If a user has a main study data set and an external validation data set that are collected and separate from one another, they can be joined together through `dplyr::bind_rows()`. This function binds the data sets by row and keeps all of the columns, even if the columns do not match between data sets. Say that a researcher has a main study data set with a binary outcome, a binary treatment, three perfectly measured standard normal covariates, and two unmeasured confounders that are completely missing. Further, say that the researcher also has an external validation data set with the same outcome, two of the perfectly measured covariates from the main study data, and the two unmeasured confounders completely observed. If the third covariate that is missing from the external validation data is deemed unimportant for modeling, then one can still perform inference using this data. An example of this scenario is below
```{r}
# Main Study Data
M <- tibble::tibble(
"y" = rbinom(100, 1, .5),
"x" = rbinom(100, 1, .3),
"z1" = rnorm(100, 0, 1),
"z2" = rnorm(100, 0, 1),
"z3" = rnorm(100, 0, 1),
"u1" = NA,
"u2" = NA
)
# External Validation Data
EV <- tibble::tibble(
"y" = rbinom(100, 1, .5),
"z1" = rnorm(100, 0, 1),
"z2" = rnorm(100, 0, 1),
"u1" = rnorm(100, 0, 1),
"u2" = rnorm(100, 0, 1)
)
df_ext <- dplyr::bind_rows(M, EV) |>
dplyr::mutate(x = ifelse(is.na(x), 0, x))
rbind(head(df_ext, 5), tail(df_ext, 5))
```
# Specifying and Fitting the Model
The main focus of this vignette should be around `unm_glm()`, which fits the posterior results of the Bayesian unmeasured confounding model through MCMC iterations. Upon acquiring all the relevant information, the `unm_glm()` function carries out two main tasks. Initially, it constructs a JAGS model and subsequently pre-processes the data for utilization by JAGS. This simplifies the process of performing a fully Bayesian analysis, as it spares users from the necessity of being familiar with JAGS syntax for both the model and data processing. The primary aim of the `unmconf` package, akin to `rstanarm` and `brms`, is to offer a user-friendly interface for Bayesian analysis, utilizing programming techniques familiar to R users. Users can input model information into `unm_glm()` in a similar manner as they would for the standard `stats::glm()` function, providing arguments like `formula`, `family`, and `data`.
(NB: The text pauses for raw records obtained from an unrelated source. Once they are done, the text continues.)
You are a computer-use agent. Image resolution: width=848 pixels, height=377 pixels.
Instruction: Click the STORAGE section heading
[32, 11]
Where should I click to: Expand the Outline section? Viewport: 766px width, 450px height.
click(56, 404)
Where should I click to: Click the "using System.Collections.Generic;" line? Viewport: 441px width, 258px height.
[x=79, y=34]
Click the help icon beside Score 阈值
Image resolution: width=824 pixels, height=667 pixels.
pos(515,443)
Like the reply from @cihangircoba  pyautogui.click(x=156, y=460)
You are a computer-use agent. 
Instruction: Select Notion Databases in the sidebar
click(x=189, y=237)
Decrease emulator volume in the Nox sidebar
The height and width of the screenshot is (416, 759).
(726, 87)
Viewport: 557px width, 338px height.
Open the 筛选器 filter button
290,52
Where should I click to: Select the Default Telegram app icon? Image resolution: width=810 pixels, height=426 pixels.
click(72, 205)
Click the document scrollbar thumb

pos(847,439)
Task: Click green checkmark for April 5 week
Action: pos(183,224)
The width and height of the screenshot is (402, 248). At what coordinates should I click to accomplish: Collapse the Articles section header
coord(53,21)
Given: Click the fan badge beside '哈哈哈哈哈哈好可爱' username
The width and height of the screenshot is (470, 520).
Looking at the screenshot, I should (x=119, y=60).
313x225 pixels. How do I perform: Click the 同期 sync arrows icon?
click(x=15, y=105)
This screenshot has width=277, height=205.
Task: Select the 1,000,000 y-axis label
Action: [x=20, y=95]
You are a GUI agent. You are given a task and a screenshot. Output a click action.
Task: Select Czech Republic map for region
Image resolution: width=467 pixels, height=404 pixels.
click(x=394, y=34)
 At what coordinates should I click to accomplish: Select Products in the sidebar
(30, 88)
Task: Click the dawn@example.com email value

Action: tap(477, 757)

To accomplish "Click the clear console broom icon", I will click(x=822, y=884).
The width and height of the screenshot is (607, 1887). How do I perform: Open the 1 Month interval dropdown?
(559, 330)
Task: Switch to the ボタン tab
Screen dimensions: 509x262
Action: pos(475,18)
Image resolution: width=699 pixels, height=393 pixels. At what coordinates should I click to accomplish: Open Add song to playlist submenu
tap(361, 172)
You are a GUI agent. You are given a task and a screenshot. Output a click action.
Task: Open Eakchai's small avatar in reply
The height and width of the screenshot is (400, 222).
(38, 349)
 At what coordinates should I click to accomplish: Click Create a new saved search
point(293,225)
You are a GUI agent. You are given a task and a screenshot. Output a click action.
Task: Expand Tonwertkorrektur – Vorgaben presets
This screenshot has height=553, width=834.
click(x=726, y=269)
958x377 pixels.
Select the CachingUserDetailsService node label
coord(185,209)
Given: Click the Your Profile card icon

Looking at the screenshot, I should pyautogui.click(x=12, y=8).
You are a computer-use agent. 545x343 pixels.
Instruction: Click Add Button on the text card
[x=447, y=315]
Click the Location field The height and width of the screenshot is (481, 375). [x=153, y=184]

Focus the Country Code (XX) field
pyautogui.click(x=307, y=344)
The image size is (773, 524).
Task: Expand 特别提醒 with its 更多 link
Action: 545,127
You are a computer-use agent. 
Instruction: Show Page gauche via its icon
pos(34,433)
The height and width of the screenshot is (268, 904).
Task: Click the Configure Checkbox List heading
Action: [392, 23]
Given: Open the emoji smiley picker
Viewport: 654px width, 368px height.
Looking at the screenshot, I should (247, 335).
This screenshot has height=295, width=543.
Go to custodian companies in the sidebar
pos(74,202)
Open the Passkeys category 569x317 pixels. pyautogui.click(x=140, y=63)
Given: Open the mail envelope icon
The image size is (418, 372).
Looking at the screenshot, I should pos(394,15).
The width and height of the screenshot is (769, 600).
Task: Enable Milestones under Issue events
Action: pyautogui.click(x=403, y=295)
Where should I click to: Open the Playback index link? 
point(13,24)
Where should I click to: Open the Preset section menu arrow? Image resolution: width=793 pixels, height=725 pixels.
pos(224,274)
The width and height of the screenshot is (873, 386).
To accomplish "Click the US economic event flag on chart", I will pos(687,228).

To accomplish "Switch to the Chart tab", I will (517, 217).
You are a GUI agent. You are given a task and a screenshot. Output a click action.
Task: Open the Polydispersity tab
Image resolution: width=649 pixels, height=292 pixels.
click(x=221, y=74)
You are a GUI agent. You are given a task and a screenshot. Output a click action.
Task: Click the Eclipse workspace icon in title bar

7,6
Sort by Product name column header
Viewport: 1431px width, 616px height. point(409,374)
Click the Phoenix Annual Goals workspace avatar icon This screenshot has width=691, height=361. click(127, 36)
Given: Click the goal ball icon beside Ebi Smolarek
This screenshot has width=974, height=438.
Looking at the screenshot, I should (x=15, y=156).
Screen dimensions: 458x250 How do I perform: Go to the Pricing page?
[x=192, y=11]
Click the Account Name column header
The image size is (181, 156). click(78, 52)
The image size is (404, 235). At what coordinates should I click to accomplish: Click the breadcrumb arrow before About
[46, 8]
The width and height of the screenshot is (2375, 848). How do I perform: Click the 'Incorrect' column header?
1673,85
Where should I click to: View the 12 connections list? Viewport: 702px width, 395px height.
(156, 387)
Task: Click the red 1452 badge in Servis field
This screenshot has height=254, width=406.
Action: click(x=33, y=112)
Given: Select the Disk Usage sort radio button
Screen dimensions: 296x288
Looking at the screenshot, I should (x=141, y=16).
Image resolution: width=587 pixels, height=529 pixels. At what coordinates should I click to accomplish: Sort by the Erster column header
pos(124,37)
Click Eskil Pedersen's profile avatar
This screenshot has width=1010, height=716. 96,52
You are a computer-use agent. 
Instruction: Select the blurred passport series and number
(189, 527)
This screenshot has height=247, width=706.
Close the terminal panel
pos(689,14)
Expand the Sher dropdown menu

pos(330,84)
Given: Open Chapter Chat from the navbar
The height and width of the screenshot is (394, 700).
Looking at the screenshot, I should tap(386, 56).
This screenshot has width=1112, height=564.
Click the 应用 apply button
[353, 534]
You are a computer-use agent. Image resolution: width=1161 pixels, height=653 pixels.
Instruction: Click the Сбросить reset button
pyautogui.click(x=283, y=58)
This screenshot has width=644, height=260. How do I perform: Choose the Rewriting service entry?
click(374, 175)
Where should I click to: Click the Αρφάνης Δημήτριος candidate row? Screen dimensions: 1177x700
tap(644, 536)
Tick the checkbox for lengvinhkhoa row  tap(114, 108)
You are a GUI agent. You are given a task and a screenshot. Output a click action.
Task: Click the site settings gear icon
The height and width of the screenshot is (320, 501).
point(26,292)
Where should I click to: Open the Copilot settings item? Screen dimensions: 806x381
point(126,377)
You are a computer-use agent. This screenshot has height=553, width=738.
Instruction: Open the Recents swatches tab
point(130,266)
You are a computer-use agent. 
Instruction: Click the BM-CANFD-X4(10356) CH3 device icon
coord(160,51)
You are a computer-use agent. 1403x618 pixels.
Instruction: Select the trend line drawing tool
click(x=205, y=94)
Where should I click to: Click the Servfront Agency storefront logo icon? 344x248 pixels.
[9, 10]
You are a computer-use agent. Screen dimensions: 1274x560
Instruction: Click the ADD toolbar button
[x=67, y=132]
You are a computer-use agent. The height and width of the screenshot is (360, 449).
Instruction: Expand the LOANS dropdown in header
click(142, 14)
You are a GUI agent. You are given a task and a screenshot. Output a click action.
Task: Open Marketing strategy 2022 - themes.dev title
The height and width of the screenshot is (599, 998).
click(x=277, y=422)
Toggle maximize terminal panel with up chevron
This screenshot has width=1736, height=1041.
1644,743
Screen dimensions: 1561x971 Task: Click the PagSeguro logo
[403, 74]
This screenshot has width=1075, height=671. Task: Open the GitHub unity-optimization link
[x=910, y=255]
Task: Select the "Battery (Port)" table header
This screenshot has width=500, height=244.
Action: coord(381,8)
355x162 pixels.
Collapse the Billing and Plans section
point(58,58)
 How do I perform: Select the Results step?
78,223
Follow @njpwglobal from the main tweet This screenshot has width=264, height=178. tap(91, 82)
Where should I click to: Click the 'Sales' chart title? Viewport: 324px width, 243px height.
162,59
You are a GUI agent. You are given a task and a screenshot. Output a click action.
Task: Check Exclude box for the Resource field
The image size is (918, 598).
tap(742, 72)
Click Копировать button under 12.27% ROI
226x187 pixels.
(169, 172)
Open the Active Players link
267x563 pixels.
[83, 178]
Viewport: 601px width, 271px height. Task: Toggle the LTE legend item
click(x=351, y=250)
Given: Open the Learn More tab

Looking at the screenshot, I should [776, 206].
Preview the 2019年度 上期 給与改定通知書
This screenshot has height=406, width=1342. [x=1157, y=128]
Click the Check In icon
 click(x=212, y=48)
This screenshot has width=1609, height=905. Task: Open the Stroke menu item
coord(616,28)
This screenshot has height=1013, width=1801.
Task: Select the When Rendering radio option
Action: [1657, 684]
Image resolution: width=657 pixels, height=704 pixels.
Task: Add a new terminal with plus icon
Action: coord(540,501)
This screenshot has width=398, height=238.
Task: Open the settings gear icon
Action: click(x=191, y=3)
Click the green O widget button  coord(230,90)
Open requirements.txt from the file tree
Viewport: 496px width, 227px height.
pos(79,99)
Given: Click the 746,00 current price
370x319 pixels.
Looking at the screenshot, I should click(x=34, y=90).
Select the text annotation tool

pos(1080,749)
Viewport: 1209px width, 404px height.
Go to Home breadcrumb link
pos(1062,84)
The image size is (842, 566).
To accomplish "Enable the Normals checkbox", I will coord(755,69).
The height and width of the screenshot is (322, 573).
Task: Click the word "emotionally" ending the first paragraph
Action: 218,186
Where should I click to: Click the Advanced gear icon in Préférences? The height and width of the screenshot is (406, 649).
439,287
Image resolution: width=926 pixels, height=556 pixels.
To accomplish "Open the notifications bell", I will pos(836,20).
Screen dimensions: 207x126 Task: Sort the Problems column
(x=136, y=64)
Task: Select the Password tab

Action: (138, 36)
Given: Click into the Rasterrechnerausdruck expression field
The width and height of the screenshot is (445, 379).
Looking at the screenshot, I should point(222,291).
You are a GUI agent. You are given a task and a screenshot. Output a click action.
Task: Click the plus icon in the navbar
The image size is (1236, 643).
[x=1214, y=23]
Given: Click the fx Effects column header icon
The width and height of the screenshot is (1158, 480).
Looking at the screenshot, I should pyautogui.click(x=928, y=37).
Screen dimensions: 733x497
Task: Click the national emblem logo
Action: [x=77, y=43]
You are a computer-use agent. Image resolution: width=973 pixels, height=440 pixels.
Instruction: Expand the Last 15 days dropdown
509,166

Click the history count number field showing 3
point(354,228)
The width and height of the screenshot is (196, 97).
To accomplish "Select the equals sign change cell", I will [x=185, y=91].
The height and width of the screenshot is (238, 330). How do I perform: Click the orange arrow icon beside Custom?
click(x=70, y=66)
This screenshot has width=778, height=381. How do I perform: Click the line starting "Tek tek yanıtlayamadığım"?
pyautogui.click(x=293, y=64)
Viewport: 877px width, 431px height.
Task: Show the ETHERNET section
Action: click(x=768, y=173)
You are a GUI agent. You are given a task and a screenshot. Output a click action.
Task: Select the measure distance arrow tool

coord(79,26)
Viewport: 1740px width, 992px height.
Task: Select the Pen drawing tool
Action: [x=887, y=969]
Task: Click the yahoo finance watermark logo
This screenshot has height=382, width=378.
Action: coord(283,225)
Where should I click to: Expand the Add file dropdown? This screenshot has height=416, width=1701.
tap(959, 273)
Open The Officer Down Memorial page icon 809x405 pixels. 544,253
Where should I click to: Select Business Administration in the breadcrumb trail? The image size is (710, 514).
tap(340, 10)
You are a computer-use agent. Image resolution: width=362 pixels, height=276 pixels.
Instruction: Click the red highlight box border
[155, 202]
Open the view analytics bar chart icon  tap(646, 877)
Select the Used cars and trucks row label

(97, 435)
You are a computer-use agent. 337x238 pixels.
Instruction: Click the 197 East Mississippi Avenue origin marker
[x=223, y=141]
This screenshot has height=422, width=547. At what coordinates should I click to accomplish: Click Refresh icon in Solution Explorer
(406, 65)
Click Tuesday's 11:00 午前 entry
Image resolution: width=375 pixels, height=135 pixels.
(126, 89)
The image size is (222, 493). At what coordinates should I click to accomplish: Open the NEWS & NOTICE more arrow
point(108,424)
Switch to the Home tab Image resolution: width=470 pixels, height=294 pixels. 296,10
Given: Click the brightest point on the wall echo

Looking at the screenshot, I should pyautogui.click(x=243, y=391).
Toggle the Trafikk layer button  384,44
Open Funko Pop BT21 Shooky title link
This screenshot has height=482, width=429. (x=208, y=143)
The R language provides a straightforward syntax for denoting linear models, typically written as `response ~ terms`, where the coefficients are implicitly represented. Like other R functions for model fitting, users have the option to use the `. - {vars}` syntax instead of listing all predictors. For instance, if the user wants to model the first unmeasured confounder, `smoking`, given predictors `age, weight, height,` and `salary`, they can use either `form2 = smoking ~ age + weight + height + salary` or `form2 = smoking ~ . - {response varaible}`. To estimate the unmeasured confounder(s), we often model them conditioned on some or all of the perfectly measured covariates and the treatment. Once estimated, these unmeasured confounder(s) become predictors in the higher levels of the model structure. On the right-hand side of the `~`, we define the linear combination of predictors that models the response variable. Additionally, the predictors can include polynomial regression (e.g.`~ poly(z, 2)`) and interactive effects (e.g.`~x*z`).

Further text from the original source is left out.